# Zu erledigen
(A) Welchen Codenamen erhielt laut dem Textauszug das neue Agentennetz, das CIA-Direktor George Tenet vor dem Golfkrieg 2003 aufbauen musste?
(B) Bitte entnimm dem Textauszug wörtlich die Stelle von „Der Golfkrieg endete“ bis einschließlich „plausiblen Erklärungsversuch: Verrat!“.

Der Golfkrieg endete mit einem Rätsel: Wenn die irakische Führung um Saddam Hussein nie kämpfen wollte, warum hat sie dann vor Kriegsbeginn nicht einfach nachgegeben, statt monatelang hoch zu pokern? Jede diplomatische Lösung wäre für beide Seiten besser gewesen. Nichts wäre leichter zu erfüllen gewesen, als die amerikanische Forderung nach einer vollständigen Entwaffnung im ABC-Bereich, da der Irak keine einzige Massenvernichtungswaffe mehr besaß. So aber ergab die irakische Handlungsweise keinen Sinn! Das Rätsel um den Fall Bagdads ist bis heute nicht gelöst und bisher gibt es nur einen plausiblen Erklärungsversuch: Verrat!

Die Rolle des Bundesnachrichtendienstes

Die amerikanische Central Intelligence Agency hatte Ende 2002 keine eigenen Agenten im Irak. Ihre Spione waren Mitte der neunziger Jahre aufgeflogen, als die CIA den sogenannten „Silver Bullet“-Putschversuch gegen Saddam Hussein vorbereitete. Allerdings hatte der irakische Geheimdienst Jihaz al-Mukhabarat al-Amma von den Plänen erfahren und das US-Agentennetz zerschlagen. Also musste CIA-Direktor George Tenet im Vorfeld des Golfkrieges 2003 kurzfristig ein neues Agentennetz aufbauen, das den Codenamen ROCKSTARS erhielt. Fortan lieferten die neuen Spione für viel Geld Information aus den Ortschaften entlang des geplanten US-Angriffstoßes. Nur in Bagdad selbst konnte man kaum Spione anheuern.

Schon im Jahr 2004 hatte Michael R. Gordon daraufhin gewiesen, dass die CIA-Aufklärung im Irak vor Kriegsbeginn so unzureichend war, dass die Amerikaner auf die Unterstützung durch befreundete Nachrichtendienste angewiesen waren:

Much of the intelligence was derived from reconnaissance systems, not from operatives on the ground. With few spies inside Iraq, the agency relied on defectors, detainees, opposition groups and foreign government services, according to a Senate report. “Some critics have claimed during the prewar period, we did not have many Iraqi sources," James L. Pavitt, former deputy director for operations for the agency, said in June in a speech to the Foreign Policy Association. "We certainly did not have enough," he said. "Until we put people on the ground in northern Iraq, we had less than a handful. As I mentioned before, the operating environment was tremendously prohibitive, and developing the necessary trust with those Iraqis who had access was extraordinarily difficult in light of the risks they faced. Once on the ground, however, our officers recruited literally dozens of agents - some of whom paid the ultimate price for their allegiance to us." The C.I.A. inserted agents in the southern oil fields shortly before the war.

# Datenauszug
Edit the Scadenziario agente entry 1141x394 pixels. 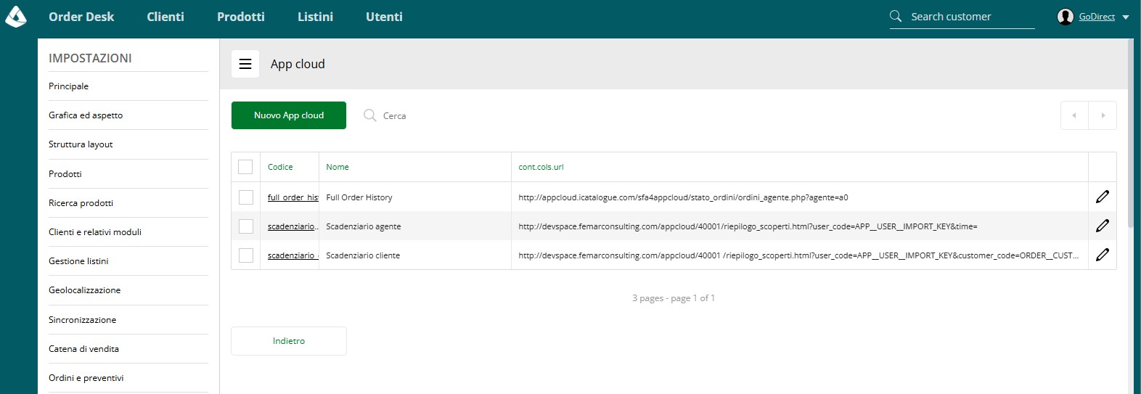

# Lösungen
(A) ROCKSTARS

(B)
Der Golfkrieg endete mit einem Rätsel: Wenn die irakische Führung um Saddam Hussein nie kämpfen wollte, warum hat sie dann vor Kriegsbeginn nicht einfach nachgegeben, statt monatelang hoch zu pokern? Jede diplomatische Lösung wäre für beide Seiten besser gewesen. Nichts wäre leichter zu erfüllen gewesen, als die amerikanische Forderung nach einer vollständigen Entwaffnung im ABC-Bereich, da der Irak keine einzige Massenvernichtungswaffe mehr besaß. So aber ergab die irakische Handlungsweise keinen Sinn! Das Rätsel um den Fall Bagdads ist bis heute nicht gelöst und bisher gibt es nur einen plausiblen Erklärungsversuch: Verrat!